* **Your task**
Below, locate the line that contains "You are a GUI". Repeat exactly from that line to the line that contains "Viewport: 287px width, 210px height.", inclusive, leaving out the pictures.

* **Data excerpts**
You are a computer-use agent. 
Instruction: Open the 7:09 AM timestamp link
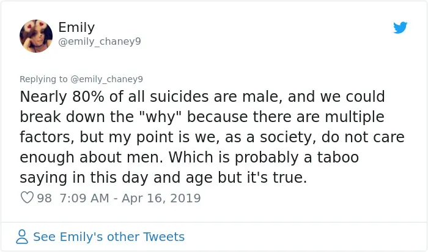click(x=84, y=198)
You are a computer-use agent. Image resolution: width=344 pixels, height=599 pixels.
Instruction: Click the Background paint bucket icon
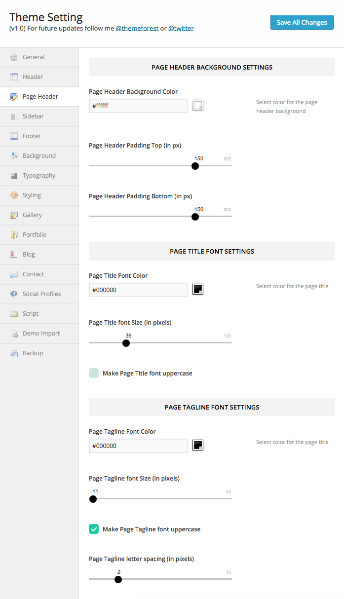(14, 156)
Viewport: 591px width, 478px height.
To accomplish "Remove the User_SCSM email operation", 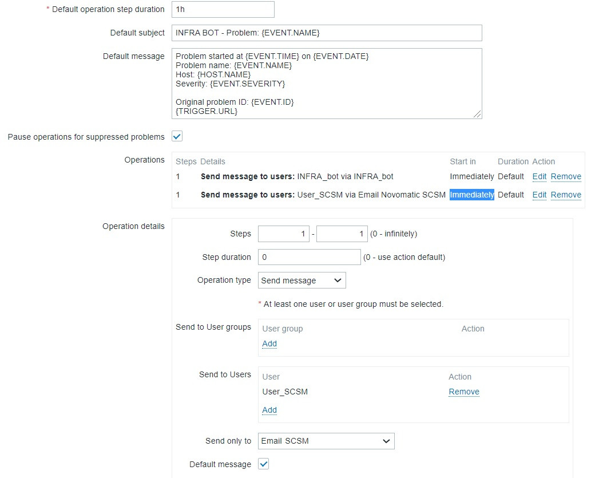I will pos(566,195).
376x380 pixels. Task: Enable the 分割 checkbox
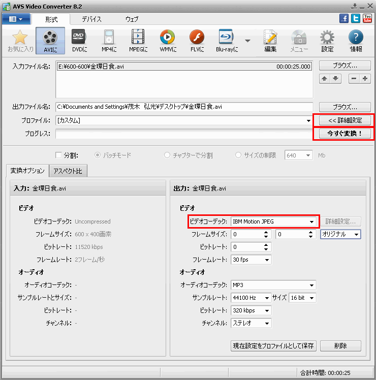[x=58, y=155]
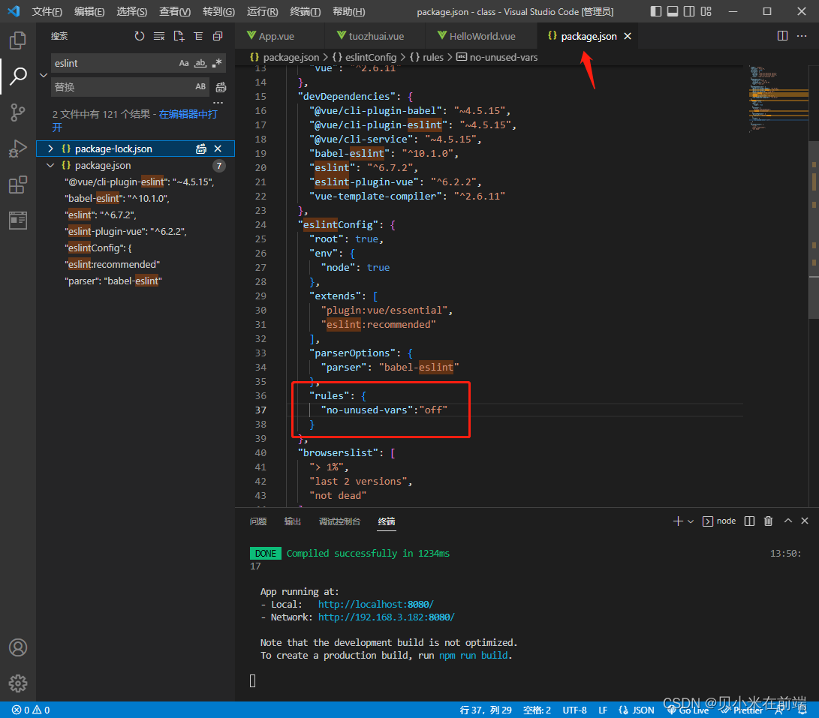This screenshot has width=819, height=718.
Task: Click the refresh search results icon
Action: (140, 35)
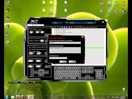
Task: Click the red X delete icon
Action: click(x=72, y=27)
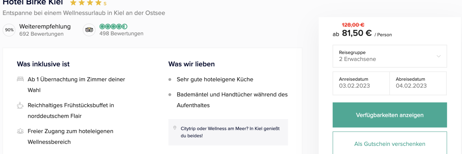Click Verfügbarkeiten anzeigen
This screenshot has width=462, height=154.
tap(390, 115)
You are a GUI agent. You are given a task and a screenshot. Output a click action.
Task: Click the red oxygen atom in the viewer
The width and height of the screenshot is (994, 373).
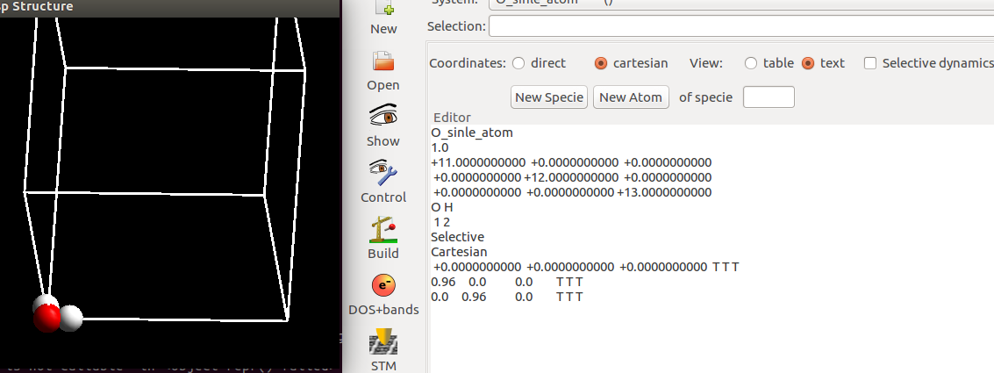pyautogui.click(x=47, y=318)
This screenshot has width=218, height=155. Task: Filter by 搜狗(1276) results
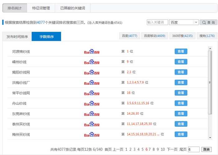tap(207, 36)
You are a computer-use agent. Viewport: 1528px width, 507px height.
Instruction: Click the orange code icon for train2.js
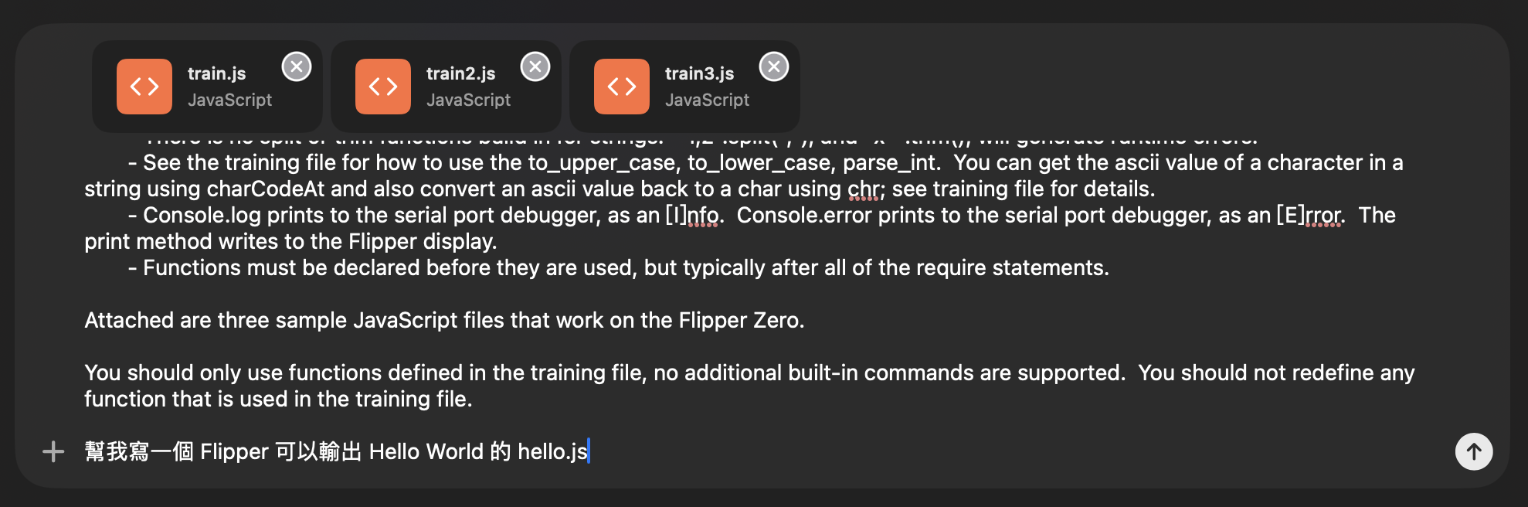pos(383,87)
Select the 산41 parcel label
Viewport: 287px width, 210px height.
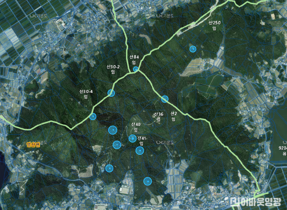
==
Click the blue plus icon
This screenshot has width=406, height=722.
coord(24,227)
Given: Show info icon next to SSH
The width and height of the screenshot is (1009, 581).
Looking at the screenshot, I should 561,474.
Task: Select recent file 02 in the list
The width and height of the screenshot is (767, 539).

* **Result of this exercise**
You are a GUI agent. You are given a task and a screenshot. Output a click action.
Task: Click the red oxygen atom in the viewer
The width and height of the screenshot is (994, 373).
pyautogui.click(x=47, y=318)
This screenshot has width=218, height=155. Task: Filter by 搜狗(1276) results
tap(207, 36)
You are a computer-use agent. Viewport: 1528px width, 507px height.
Instruction: Click the orange code icon for train2.js
pos(383,87)
Select the 산41 parcel label
Viewport: 287px width, 210px height.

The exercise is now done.